This cause came on to be heard on the defendant’s motion to dismiss the plaintiff’s complaint for a declaratory decree.
It appears that plaintiff’s complaint states grounds which would have been the basis for an application to stay arbitration under §682.03(4), F.S., Geico v. Mirth, 333 So.2d 545 (Fla. 3d DCA 1976). However, it was conceded that no such application was made and that plaintiff allowed the matter to proceed to arbitration between the parties, which resulted in an award for defendant of $6,500.
Clearly, there is no need for a declaratory judgment as to the meaning and interpretation of the Geico policy. Geico v. Mirth, supra, p. 547. While there may be a factual issue as to the date of insolvency of Bankers Fire and Casualty Company, this involves “a purely factual issue” not properly the subject for declaratory judgment. Geico v. Mirth, supra, p. 546. And, as a matter of law, the date of insolvency is fixed by the date the company is adjudged insolvent. Johnson v. Geico, 333 So.2d 542 (Fla. 3d DCA 1976).

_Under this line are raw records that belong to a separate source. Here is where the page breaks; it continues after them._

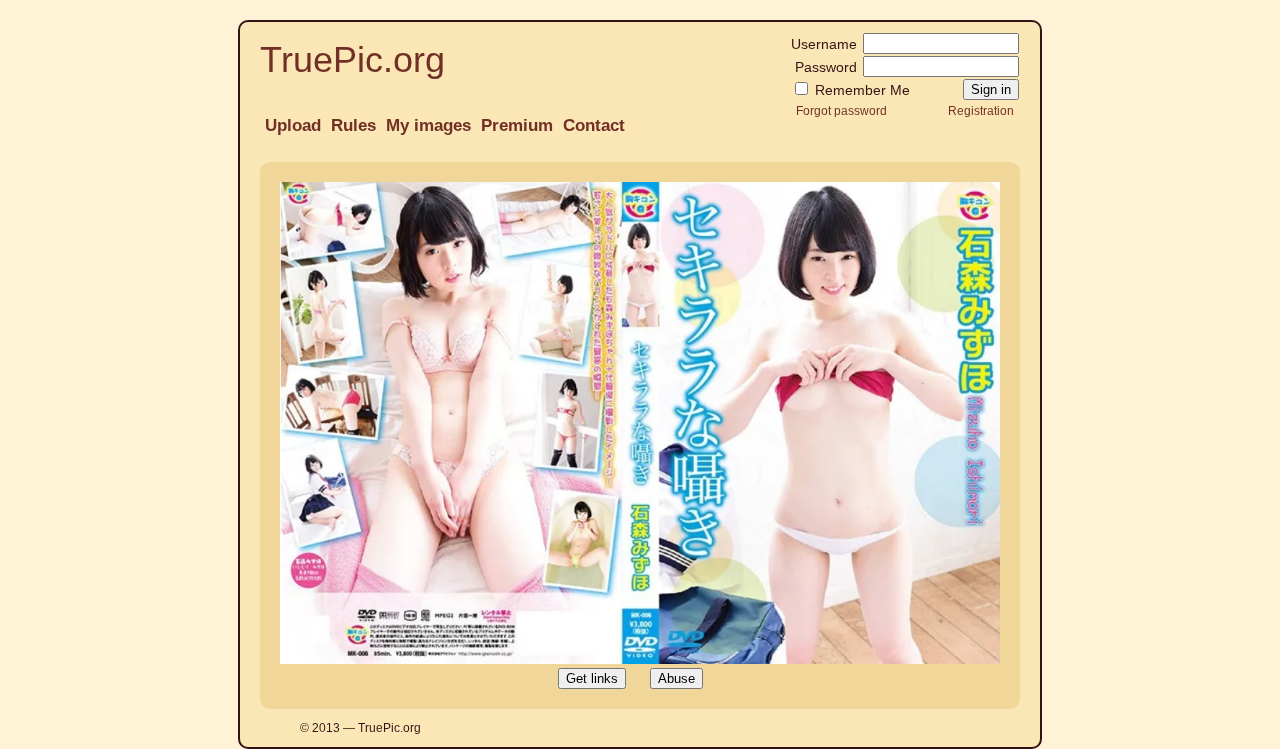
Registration (981, 110)
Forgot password (841, 110)
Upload (293, 125)
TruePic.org (352, 59)
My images (428, 125)
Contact (594, 125)
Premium (517, 125)
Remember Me (860, 90)
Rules (353, 125)
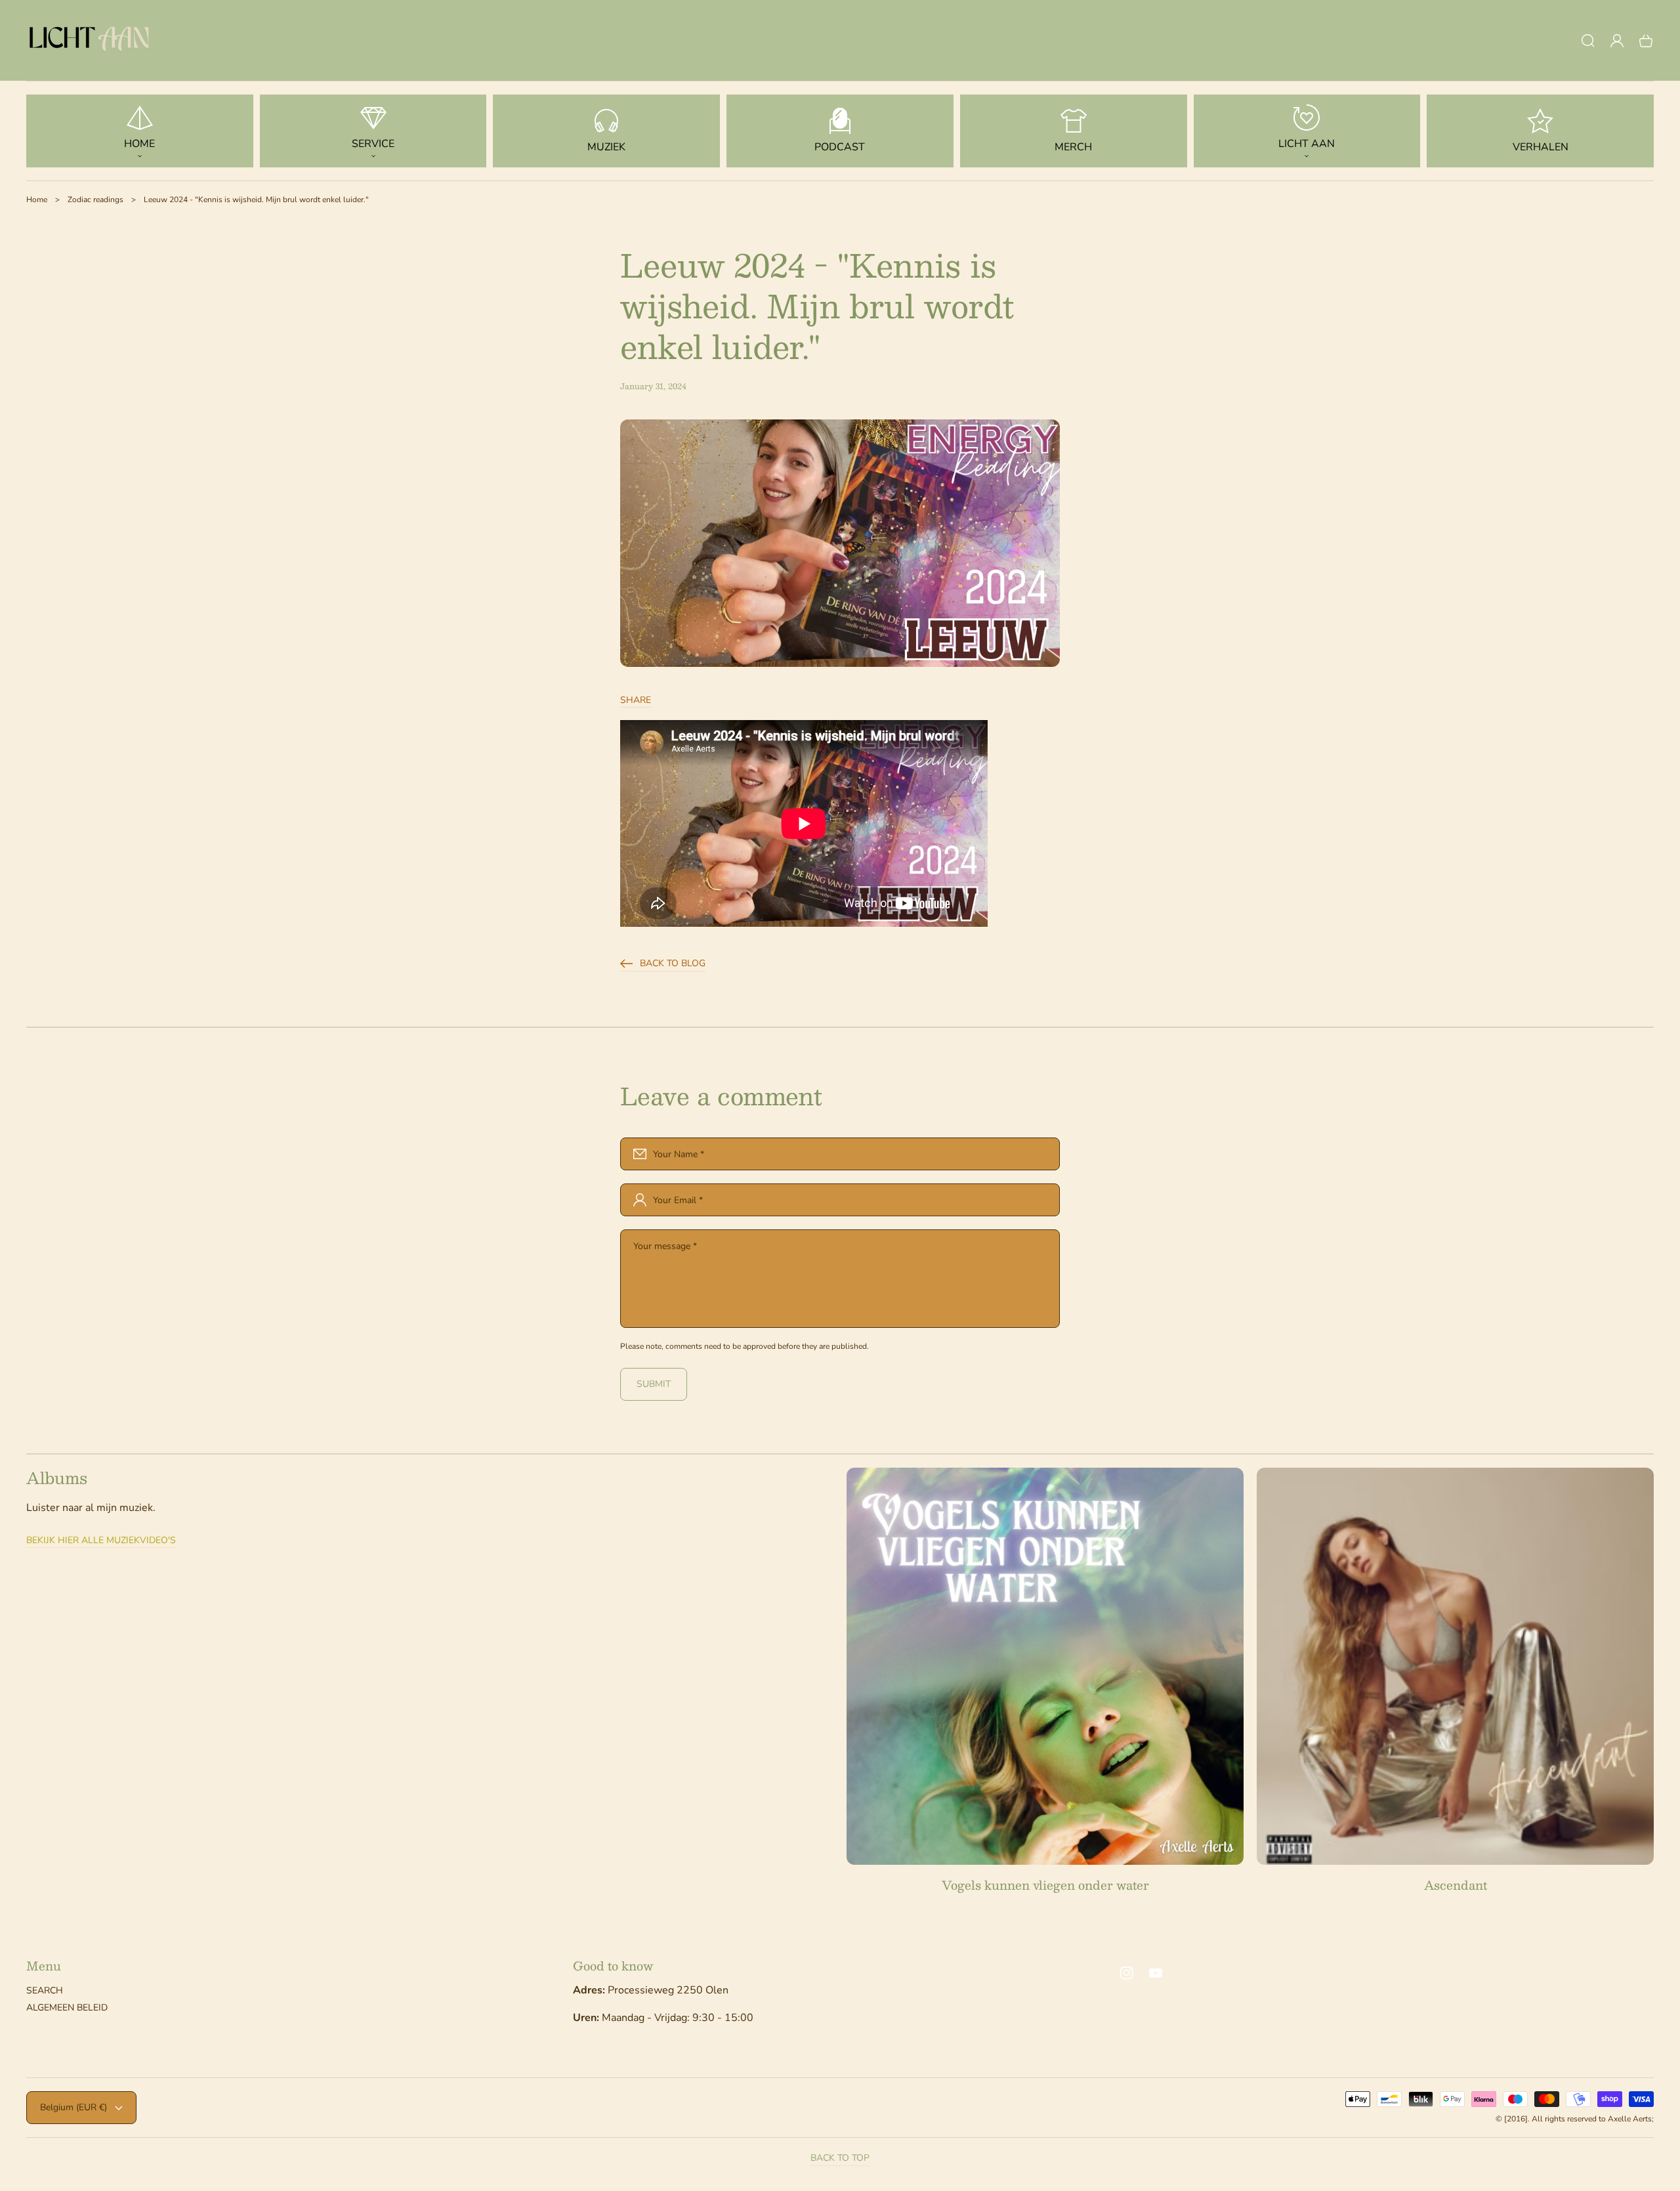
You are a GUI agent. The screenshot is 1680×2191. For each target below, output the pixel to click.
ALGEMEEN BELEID (67, 2007)
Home (36, 199)
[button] (1588, 40)
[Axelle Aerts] (92, 41)
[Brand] (1045, 1666)
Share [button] (635, 700)
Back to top (840, 2158)
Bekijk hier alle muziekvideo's (101, 1540)
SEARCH (44, 1991)
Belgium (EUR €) (73, 2107)
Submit (654, 1384)
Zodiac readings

Accordingly, plaintiff is granted leave to amend if perchance it can find another method to present the issue. It may be, however, that having slept on its rights to stay arbitration it cannot now have a second bite at the apple and may have to await action by the defendant to obtain confirmation of and judgment on the arbitration award, at which point some injunctive or other relief by way of counterclaim may be available to it.
The defendant’s motion to dismiss the plaintiff’s complaint for a declaratory decree is granted, with leave to the plaintiff to amend within 20 days from the date of this order.